チャーター・アームズ社というメーカーは何度が倒産して、現在では新しい拳銃メーカーとして、往年のベストセラーであるブルドッグを発売しています。もともと、チャーター・アームズ・ブルドッグは1973年にチャーター・アームズ社から発売された5連発のリボルバーでした。.44スペシャルまたは。357マグナム弾用に設計されたダブルアクションおよびシングルアクションのリボルバーでした。価格が安いこともあって、1970年代にはベストセラーのリボルバーのひとつでした。しかし、1992年には倒産し、チャーコという会社として再生されますが、またもや倒産。ついでチャーター2000というメーカーになり、エジェクターロッド(排莢桿)が覆われているデザインに変わりました。しかし、この会社もまた倒産し、2007年からは新しいチャーター・アームズ社となり、この改良型ブルドッグを販売しています。


倒産とは直接の関係はないのですが、チャーター・アームズ・ブルドッグは1976年ニューヨークで連続殺人を犯したデビッド・バーコウィッツ(「サムの息子」)によって使われたため、悪名高い拳銃となってしまいました。また、前に書いたように、このブルドッグとライフルのパーツを組み合わせたのが、映画「ブレード・ランナー」で主演のハリソン・フォードが使う「ブラスター」という架空のプロップガンですね。


チャーター・アームズはこのほかにアンダーカバーというリボルバーも作っていますが、場合によっては、「サタデーナイトスペシャル」と呼ばれる安物拳銃に分類されることもあります。しかし、.44スペシャルや.357マグナムなど、強力ですが、高価な弾丸を使う点で、.22LRや.25ACPの「サタデーナイトスペシャル」とは区別するのが一般的です。なお、「サムの息子」が使用したのは、.44スペシャル口径のブルドッグでした。


チャーター・アームズ・ブルドッグは「刑事グラハム/凍りついた欲望」という映画で、主人公の刑事が使います。なお、この映画の原作は有名なトマス・ハリスの「レッド・ドラゴン」で、そのものの「レッド・ドラゴン」というタイトルでリメイクされます。これはハンニバル・レクター・シリーズの第1作で、刑事が犯人のヒントを得るために連続殺人犯のレクターを刑務所に訪れるという設定になっています。

練習課題 ::
(a) 抜粋箇所にある「価格が安いこともあって、1970年代にはベストセラーのリボルバーのひとつでした。」という文を英語に訳してください。
(b) 抜粋箇所のうち、「チャーター・アームズ社という」から下って「ブルドッグを販売しています。」までをすべて、一字も変えずに書き写す。

一覧 ::
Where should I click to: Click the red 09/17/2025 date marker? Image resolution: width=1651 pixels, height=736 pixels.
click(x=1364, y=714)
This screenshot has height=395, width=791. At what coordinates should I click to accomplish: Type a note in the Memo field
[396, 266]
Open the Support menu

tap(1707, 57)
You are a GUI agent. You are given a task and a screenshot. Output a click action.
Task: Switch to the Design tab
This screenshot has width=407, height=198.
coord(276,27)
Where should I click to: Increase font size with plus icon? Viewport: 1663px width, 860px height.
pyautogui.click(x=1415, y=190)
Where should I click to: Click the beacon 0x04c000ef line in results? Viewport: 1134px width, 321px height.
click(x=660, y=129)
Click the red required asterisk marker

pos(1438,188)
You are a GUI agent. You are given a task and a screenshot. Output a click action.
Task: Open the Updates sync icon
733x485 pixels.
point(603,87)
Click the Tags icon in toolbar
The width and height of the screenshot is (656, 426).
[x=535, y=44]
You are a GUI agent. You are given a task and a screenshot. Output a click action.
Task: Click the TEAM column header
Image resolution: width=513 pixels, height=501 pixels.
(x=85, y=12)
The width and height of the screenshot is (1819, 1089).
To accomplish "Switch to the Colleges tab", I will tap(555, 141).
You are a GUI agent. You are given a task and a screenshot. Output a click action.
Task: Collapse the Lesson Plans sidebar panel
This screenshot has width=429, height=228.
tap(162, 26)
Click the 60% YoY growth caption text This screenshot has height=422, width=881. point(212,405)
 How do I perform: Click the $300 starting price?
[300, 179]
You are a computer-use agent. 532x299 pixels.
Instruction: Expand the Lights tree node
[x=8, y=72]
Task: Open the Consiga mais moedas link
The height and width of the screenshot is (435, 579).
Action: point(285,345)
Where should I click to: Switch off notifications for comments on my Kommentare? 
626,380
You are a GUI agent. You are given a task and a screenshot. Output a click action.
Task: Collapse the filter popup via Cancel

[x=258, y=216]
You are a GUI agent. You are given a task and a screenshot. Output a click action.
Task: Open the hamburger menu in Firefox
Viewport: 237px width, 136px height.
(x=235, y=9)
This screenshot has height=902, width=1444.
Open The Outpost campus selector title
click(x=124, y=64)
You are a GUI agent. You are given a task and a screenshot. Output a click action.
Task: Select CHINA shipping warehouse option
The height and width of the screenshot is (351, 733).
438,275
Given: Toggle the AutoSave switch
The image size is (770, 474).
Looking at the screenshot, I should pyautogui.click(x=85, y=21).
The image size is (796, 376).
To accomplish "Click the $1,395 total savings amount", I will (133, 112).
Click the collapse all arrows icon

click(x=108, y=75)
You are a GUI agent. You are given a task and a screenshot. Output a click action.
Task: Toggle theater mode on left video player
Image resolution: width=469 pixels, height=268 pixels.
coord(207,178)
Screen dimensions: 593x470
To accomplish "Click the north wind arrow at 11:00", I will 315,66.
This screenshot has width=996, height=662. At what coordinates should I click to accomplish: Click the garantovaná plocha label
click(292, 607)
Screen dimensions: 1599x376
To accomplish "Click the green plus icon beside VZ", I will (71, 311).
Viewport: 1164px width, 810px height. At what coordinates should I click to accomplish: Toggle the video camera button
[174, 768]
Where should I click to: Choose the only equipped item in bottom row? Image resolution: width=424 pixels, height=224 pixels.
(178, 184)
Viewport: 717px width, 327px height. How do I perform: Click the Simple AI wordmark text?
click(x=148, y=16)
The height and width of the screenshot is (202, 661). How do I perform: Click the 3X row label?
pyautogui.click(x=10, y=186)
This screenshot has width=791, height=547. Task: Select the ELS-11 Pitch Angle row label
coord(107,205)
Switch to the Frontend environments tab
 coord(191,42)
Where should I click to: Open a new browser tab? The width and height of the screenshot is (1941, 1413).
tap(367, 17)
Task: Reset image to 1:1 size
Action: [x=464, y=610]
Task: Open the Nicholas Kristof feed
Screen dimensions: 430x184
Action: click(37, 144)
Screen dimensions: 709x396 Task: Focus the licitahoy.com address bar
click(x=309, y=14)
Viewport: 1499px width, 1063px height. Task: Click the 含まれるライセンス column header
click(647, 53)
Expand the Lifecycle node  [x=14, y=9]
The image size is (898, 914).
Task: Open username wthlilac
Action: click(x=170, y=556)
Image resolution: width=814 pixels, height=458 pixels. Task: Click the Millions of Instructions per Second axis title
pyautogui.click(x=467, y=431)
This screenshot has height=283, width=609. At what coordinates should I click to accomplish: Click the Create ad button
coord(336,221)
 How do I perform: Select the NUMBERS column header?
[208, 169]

各課題の解答 ::
(a) Partly because of its low price, it was one of the best-selling revolvers of the 1970s.

(b)
チャーター・アームズ社というメーカーは何度が倒産して、現在では新しい拳銃メーカーとして、往年のベストセラーであるブルドッグを発売しています。もともと、チャーター・アームズ・ブルドッグは1973年にチャーター・アームズ社から発売された5連発のリボルバーでした。.44スペシャルまたは。357マグナム弾用に設計されたダブルアクションおよびシングルアクションのリボルバーでした。価格が安いこともあって、1970年代にはベストセラーのリボルバーのひとつでした。しかし、1992年には倒産し、チャーコという会社として再生されますが、またもや倒産。ついでチャーター2000というメーカーになり、エジェクターロッド(排莢桿)が覆われているデザインに変わりました。しかし、この会社もまた倒産し、2007年からは新しいチャーター・アームズ社となり、この改良型ブルドッグを販売しています。